[CONSIGNE 1]:
D'après le texte sur l'apiculture urbaine, combien de sites les chercheurs ont-ils étudiés dans la région métropolitaine de Montréal, et de quels types ?
[CONSIGNE 2]:
Indiquez si chacun des énoncés suivants concorde avec le texte sur l'apiculture urbaine, en répondant par oui ou par non et en citant les mots du texte qui tranchent. (a) L'aire d'étude abritait 238 ruches en 2012. (b) Près de 350 espèces d'abeilles sauvages vivent au Québec. (c) Les chercheurs ont capturé les insectes à l'aide de bols remplis d'eau savonneuse.
[CONSIGNE 3]:
Rédigez la suite du texte sur l'apiculture urbaine, en reprenant après sa dernière phrase.

═══ TEXTE EXTRAIT ═══

L’apiculture urbaine gagne sans cesse en popularité, mais une question se pose: cette activité porte-t-elle atteinte aux populations d'abeilles sauvages qui vivent en ville? Pas forcément, répondent des chercheurs de l'Université Laval et de l'Université de Montréal qui se sont penchés sur la question. Leur analyse, qui vient de paraître dans la revue Urban Ecosystems, conclut qu'une coexistence sereine entre ces pollinisateurs est possible, à condition que la densité de ruches reste sous un certain seuil et que les ressources florales soient au rendez-vous. Dans certaines villes, ce seuil est malheureusement déjà franchi, précise la responsable de l'étude, Valérie Fournier, du Département de phytologie et du Centre de recherche et d'innovation sur les végétaux de l'Université Laval.
Il existe environ 20 000 espèces d'abeilles sauvages dans le monde, dont près de 350 vivent au Québec. À l'exception des bourdons et de quelques espèces semi-sociales, les abeilles sauvages qu'on trouve ici sont solitaires et souvent de petite taille, de sorte qu'elles passent inaperçues, précise la professeure Fournier. Elles jouent pourtant un rôle important dans la pollinisation et la survie des plantes indigènes en milieu naturel. «Plusieurs études ont déjà rapporté que les abeilles domestiques ont des effets négatifs sur la diversité et l'abondance des pollinisateurs sauvages en milieu agricole et en milieu naturel. Nous voulions savoir si c'était également le cas en milieu urbain», explique la chercheuse.
Pour répondre à cette question, les chercheurs ont étudié 25 sites – 5 parcs, 9 cimetières et 11 jardins communautaires – de la région métropolitaine de Montréal en 2012 et 2013. Lors de ces deux années, l'aire d'étude abritait respectivement 158 ruches et 238 ruches. Pour estimer l'abondance des abeilles domestiques et sauvages, les chercheurs ont utilisé des bols de différentes couleurs qu'ils ont remplis d'eau savonneuse dont ne peuvent s'échapper les insectes qui y posent les pattes. Cette technique leur a permis de capturer 19 000 spécimens dans les 25 sites. Pour compléter leur récolte de données, ils ont mesuré l'abondance des ressources florales qu'on trouvait dans chacun des sites entre avril et septembre.

═══ EXTRAITS DE DONNÉES ═══

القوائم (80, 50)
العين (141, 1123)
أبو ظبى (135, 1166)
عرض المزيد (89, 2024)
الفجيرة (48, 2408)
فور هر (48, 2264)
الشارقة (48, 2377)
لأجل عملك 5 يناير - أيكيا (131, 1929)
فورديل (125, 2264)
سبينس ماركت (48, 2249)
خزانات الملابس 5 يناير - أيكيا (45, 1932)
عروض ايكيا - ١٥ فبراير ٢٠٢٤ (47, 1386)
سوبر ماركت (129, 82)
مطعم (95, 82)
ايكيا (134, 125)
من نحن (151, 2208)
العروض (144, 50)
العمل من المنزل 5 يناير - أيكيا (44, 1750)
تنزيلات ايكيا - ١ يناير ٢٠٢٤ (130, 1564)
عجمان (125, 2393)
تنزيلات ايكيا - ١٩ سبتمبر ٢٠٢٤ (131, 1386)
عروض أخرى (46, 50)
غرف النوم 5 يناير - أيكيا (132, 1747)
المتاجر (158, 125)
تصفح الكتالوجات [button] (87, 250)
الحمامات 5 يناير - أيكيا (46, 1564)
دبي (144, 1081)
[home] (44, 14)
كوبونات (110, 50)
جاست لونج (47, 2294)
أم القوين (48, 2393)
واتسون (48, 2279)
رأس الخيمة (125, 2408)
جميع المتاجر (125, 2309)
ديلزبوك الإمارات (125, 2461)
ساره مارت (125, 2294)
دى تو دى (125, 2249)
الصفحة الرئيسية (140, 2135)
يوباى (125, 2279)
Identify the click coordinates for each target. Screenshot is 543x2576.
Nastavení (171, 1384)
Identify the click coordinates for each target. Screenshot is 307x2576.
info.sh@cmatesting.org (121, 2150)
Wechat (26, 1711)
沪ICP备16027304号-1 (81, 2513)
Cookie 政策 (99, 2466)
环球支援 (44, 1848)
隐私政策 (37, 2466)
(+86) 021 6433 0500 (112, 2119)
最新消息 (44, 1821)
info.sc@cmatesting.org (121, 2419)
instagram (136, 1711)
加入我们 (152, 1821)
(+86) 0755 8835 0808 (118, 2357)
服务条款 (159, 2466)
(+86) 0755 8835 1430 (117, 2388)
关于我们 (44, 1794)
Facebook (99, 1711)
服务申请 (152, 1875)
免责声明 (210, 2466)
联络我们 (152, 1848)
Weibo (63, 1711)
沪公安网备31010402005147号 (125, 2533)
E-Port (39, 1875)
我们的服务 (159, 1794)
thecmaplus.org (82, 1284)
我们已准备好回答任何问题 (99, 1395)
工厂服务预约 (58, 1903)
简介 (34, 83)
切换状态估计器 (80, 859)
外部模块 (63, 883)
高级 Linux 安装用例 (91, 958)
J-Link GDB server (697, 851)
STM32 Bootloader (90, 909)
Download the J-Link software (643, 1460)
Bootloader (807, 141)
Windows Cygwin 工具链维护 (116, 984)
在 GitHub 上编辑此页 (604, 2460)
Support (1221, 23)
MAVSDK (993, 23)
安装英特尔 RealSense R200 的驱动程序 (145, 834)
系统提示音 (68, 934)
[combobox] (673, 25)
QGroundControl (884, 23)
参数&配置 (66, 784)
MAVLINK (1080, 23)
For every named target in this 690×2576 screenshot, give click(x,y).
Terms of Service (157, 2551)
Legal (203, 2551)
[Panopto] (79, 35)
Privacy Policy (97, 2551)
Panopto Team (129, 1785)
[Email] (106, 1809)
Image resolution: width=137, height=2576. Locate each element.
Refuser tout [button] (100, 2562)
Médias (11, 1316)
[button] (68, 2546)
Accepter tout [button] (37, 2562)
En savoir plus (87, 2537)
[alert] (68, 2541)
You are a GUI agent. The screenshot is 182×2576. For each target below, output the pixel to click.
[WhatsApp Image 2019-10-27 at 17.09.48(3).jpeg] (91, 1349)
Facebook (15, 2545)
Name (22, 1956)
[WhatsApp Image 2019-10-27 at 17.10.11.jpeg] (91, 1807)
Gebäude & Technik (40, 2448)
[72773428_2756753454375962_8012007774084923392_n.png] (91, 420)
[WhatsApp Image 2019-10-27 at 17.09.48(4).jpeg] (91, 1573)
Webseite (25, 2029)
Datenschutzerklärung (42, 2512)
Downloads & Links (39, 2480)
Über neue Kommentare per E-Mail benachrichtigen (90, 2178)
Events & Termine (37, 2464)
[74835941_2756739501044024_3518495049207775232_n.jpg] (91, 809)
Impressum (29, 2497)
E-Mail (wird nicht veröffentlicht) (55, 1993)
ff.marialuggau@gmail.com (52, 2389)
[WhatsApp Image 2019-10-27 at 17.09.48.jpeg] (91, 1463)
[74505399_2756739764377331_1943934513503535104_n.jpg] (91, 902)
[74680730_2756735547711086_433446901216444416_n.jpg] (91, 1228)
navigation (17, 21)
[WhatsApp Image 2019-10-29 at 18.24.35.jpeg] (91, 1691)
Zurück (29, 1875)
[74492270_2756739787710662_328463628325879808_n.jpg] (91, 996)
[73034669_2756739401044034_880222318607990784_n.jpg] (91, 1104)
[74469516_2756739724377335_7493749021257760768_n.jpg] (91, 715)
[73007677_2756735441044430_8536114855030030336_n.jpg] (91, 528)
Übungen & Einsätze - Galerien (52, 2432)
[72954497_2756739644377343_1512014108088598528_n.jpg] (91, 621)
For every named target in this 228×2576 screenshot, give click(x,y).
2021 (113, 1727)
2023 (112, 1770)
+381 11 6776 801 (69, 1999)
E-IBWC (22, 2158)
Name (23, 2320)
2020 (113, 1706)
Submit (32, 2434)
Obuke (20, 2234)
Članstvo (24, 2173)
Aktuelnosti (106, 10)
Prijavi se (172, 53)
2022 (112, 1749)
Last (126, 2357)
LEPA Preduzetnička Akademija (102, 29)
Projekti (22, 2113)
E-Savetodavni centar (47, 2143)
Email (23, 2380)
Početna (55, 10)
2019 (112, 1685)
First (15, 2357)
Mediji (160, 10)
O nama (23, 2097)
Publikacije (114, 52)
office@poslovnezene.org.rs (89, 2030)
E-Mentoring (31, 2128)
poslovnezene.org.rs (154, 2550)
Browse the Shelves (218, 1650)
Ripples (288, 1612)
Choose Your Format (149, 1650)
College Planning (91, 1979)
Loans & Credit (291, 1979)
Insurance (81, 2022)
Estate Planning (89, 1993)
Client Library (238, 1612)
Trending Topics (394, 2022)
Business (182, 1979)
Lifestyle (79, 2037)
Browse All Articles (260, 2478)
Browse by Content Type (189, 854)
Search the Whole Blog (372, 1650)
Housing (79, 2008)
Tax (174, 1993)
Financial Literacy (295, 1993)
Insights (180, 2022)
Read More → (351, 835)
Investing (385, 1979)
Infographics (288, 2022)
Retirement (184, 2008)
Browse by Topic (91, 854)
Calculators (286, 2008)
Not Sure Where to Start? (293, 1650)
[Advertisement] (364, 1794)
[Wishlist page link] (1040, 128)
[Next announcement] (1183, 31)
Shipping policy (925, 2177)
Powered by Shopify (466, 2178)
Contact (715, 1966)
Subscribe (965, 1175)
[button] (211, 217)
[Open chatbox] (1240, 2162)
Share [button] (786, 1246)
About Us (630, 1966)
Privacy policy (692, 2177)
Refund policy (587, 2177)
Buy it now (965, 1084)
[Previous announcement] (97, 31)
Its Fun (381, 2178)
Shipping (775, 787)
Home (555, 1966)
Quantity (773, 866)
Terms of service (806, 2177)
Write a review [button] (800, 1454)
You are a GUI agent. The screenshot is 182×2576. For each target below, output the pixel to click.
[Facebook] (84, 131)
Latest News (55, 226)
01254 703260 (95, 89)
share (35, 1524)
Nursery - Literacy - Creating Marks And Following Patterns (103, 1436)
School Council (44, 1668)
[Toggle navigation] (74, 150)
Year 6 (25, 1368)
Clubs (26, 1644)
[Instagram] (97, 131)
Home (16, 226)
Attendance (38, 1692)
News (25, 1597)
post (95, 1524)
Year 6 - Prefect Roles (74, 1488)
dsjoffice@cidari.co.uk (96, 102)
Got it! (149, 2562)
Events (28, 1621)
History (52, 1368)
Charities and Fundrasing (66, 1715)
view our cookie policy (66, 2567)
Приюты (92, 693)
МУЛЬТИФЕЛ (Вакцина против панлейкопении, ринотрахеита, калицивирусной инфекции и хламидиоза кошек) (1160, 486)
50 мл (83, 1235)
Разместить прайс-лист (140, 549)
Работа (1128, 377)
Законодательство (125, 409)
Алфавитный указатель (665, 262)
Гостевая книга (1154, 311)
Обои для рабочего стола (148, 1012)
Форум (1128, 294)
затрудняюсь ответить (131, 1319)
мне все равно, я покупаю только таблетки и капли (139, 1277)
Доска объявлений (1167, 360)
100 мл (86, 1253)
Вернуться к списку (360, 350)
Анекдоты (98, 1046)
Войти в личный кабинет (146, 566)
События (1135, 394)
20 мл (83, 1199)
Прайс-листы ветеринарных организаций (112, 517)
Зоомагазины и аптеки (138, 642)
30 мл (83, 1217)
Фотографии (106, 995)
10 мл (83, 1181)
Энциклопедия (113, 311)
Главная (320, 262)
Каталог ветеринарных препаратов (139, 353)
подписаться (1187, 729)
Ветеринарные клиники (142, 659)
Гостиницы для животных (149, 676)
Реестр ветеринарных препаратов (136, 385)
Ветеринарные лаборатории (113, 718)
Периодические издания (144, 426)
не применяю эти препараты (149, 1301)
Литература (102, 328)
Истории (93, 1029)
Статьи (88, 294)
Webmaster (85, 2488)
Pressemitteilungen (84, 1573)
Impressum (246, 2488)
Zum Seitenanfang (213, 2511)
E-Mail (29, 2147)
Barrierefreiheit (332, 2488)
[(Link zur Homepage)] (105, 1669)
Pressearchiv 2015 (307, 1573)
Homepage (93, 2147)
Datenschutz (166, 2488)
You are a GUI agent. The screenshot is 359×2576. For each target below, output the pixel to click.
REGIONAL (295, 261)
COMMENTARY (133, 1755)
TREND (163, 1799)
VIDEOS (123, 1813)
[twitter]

═══

[VOTRE RÉPONSE 1]:
25 sites : 5 parcs, 9 cimetières et 11 jardins communautaires.

[VOTRE RÉPONSE 2]:
(a) Non : « Lors de ces deux années, l'aire d'étude abritait respectivement 158 ruches et 238 ruches. »
(b) Oui : « dont près de 350 vivent au Québec »
(c) Oui : « des bols de différentes couleurs qu'ils ont remplis d'eau savonneuse »

[VOTRE RÉPONSE 3]:
Au terme de leurs analyses, les chercheurs concluent que, au moment de l'étude, rien n'indiquait que les abeilles domestiques nuisaient aux abeilles sauvages. Par ailleurs, tel qu’ils l’avaient prévu, l'abondance des ressources florales a un effet positif sur les populations d'abeilles sauvages.
Comment aider sans nuire
«Notre étude montre que les villes peuvent abriter d'importantes populations d’abeilles sauvages lorsque les ressources florales sont suffisantes et que la densité d'abeilles domestiques reste modérée, résume la professeure Fournier. Il faut toutefois s’assurer que la densité des ruches demeure sous le seuil à partir duquel la compétition risque de se produire. À Paris, ce seuil est maintenant dépassé. Ça pourrait aussi être le cas sur l'île de Montréal parce que la densité des ruches y est maintenant presque cinq fois plus élevée qu'en 2013.»
L'installation de ruches dans les villes a la cote par les temps qui courent, notamment parce que les gens y voient une façon d'aider les abeilles domestiques, souligne la chercheuse. «Il ne faut pas oublier que l'installation d'une seule ruche ajoute au minimum 5000 ouvrières dans un secteur. Si on veut aider les abeilles domestiques sans nuire aux abeilles sauvages, il faut planter des fleurs et laisser pousser les pissenlits.»
Les chercheurs de l'Université Laval qui signent l'article paru dans Urban Ecosystems sont Frédéric McCune et Valérie Fournier, du Département de phytologie, et Marc Mazerolle, du Département des sciences du bois et de la forêt et du Centre d'étude sur la forêt. L'autre signataire est Étienne Normandin, du Département des sciences biologiques de l'Université de Montréal.